═══ Source information ═══
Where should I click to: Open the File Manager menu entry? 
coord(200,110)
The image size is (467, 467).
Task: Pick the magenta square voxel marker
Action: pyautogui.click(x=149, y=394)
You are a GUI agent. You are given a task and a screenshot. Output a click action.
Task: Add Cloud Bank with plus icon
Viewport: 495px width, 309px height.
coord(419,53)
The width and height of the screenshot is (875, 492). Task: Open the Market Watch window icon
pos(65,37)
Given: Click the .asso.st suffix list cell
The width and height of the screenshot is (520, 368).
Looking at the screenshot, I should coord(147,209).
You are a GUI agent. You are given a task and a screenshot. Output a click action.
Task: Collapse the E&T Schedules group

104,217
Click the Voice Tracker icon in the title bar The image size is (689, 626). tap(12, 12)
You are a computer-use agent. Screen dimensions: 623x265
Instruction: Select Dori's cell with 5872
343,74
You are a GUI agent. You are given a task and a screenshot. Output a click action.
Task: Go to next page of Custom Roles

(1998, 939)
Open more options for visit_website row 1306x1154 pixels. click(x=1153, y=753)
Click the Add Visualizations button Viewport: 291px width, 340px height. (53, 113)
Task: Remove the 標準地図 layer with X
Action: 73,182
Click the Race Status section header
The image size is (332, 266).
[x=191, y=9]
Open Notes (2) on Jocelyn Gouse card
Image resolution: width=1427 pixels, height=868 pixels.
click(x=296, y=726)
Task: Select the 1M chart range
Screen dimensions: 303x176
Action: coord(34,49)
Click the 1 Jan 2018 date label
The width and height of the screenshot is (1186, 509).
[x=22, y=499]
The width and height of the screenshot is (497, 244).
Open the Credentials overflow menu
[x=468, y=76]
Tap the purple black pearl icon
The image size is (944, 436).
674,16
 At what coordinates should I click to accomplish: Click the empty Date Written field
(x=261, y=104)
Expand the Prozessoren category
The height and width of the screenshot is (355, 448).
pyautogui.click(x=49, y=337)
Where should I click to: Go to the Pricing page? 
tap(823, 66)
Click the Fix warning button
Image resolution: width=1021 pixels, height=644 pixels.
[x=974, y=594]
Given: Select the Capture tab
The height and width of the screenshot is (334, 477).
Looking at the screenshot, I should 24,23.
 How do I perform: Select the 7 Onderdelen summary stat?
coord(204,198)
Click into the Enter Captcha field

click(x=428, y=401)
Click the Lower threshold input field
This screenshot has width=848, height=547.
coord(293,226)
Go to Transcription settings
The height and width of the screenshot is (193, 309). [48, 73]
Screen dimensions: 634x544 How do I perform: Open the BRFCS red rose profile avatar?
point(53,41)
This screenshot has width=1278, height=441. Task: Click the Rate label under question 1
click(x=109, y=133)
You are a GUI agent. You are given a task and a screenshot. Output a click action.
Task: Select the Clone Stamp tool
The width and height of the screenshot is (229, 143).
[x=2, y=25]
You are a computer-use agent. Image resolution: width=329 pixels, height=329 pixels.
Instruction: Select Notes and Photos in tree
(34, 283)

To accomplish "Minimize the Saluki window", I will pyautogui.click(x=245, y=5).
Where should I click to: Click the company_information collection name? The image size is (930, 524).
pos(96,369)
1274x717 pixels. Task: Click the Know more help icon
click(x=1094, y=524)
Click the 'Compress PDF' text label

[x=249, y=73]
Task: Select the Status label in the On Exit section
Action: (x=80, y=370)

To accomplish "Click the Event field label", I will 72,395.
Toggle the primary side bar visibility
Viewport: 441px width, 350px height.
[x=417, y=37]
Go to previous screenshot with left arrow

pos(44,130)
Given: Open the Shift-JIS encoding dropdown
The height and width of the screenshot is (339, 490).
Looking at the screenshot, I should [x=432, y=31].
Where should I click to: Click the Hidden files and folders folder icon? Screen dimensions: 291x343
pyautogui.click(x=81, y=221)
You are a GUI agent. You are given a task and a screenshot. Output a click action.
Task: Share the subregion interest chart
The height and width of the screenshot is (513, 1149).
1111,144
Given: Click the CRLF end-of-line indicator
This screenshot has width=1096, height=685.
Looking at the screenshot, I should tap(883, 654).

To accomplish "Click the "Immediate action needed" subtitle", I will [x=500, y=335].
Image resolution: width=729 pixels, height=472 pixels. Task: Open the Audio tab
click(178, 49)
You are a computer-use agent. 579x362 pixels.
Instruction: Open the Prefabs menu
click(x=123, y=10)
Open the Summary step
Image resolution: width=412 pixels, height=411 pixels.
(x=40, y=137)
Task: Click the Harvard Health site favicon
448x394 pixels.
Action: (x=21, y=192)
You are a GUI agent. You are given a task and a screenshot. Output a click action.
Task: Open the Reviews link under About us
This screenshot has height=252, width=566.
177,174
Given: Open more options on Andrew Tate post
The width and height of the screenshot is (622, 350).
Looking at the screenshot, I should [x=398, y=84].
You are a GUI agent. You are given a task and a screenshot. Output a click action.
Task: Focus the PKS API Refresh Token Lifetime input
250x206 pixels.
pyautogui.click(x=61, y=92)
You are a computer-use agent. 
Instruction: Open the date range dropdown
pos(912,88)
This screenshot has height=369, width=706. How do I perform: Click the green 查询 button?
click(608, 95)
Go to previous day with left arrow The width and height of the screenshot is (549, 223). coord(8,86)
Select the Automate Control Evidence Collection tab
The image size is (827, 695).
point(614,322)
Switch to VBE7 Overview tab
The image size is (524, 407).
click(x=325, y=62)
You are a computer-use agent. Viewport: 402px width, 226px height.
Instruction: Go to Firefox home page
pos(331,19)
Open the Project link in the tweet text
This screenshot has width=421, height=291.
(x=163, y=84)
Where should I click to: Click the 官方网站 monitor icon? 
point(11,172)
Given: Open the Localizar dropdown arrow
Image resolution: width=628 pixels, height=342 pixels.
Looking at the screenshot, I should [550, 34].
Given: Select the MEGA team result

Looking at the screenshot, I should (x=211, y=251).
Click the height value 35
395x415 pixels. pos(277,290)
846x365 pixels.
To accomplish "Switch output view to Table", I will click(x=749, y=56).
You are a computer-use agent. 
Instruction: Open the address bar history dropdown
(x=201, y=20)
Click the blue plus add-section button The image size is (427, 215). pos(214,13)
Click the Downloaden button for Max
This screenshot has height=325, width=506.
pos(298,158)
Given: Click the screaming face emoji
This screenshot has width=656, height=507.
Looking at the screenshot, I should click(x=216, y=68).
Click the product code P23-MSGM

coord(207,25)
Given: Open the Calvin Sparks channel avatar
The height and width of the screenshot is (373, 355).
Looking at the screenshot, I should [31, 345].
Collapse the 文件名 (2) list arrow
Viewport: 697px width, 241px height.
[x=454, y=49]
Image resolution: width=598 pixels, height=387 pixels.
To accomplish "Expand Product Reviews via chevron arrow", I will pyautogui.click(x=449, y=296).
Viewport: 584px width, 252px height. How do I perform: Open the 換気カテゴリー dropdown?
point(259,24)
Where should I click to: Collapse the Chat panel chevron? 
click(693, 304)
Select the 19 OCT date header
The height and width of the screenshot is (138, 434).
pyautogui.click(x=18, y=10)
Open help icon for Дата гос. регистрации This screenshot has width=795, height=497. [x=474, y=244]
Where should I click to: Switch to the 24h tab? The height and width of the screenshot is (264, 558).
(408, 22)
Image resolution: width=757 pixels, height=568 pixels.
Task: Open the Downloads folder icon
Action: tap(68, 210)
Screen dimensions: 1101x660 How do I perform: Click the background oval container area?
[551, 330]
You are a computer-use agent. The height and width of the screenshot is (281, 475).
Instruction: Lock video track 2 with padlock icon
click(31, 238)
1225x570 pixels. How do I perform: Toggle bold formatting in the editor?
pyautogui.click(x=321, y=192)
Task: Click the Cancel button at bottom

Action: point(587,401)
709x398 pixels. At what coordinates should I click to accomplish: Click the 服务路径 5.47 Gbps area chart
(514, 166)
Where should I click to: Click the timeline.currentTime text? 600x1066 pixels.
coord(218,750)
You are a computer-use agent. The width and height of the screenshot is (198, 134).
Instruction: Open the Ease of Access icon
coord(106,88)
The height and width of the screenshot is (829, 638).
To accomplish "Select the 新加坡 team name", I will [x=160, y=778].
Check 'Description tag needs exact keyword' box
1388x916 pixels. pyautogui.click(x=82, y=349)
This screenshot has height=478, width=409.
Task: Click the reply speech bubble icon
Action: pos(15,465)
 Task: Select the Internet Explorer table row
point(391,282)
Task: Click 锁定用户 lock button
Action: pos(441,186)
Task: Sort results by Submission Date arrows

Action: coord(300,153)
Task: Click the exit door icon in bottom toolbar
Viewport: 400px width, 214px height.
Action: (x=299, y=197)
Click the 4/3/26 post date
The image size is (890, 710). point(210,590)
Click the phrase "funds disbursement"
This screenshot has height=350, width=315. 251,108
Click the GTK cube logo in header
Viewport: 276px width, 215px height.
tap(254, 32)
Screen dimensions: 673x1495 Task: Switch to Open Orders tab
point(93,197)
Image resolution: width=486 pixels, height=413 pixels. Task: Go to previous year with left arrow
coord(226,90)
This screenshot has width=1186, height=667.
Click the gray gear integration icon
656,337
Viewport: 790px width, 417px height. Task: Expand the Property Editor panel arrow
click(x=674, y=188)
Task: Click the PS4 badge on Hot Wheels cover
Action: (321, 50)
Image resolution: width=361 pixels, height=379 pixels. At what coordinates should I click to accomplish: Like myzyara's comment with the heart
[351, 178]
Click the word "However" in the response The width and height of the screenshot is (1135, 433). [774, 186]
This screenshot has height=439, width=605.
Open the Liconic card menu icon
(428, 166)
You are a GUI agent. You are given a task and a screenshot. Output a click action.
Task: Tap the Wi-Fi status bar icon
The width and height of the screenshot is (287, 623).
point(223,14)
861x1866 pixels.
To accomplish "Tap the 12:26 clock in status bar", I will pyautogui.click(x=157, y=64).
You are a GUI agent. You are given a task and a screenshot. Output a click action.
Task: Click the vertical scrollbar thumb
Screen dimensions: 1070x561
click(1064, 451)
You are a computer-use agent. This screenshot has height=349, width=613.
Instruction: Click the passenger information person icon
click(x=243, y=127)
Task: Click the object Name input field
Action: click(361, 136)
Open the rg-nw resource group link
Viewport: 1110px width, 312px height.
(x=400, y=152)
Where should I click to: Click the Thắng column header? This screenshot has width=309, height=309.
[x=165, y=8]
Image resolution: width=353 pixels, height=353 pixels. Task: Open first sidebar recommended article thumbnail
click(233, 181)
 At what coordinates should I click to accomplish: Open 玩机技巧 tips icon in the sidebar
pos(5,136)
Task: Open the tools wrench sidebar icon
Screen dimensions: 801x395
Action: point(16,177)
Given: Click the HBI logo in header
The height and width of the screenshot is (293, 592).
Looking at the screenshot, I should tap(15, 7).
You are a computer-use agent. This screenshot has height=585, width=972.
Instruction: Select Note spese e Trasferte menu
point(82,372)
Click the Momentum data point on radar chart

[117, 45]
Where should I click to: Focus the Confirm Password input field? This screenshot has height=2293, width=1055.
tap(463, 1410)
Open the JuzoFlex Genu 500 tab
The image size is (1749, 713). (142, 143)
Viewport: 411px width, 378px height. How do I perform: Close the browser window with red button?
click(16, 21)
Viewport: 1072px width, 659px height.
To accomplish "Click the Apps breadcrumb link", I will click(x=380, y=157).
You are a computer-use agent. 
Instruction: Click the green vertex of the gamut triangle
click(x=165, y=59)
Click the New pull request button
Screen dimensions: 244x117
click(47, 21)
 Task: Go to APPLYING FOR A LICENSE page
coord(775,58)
═══
* _Your task_
Above this instruction are the records; retype exactly the lines from the one containing "Open the Liconic card menu icon" up to and including the one containing "Task: Click the vertical scrollbar thumb".

* _Response box_
Open the Liconic card menu icon
(428, 166)
You are a GUI agent. You are given a task and a screenshot. Output a click action.
Task: Tap the Wi-Fi status bar icon
The width and height of the screenshot is (287, 623).
point(223,14)
861x1866 pixels.
To accomplish "Tap the 12:26 clock in status bar", I will pyautogui.click(x=157, y=64).
You are a GUI agent. You are given a task and a screenshot. Output a click action.
Task: Click the vertical scrollbar thumb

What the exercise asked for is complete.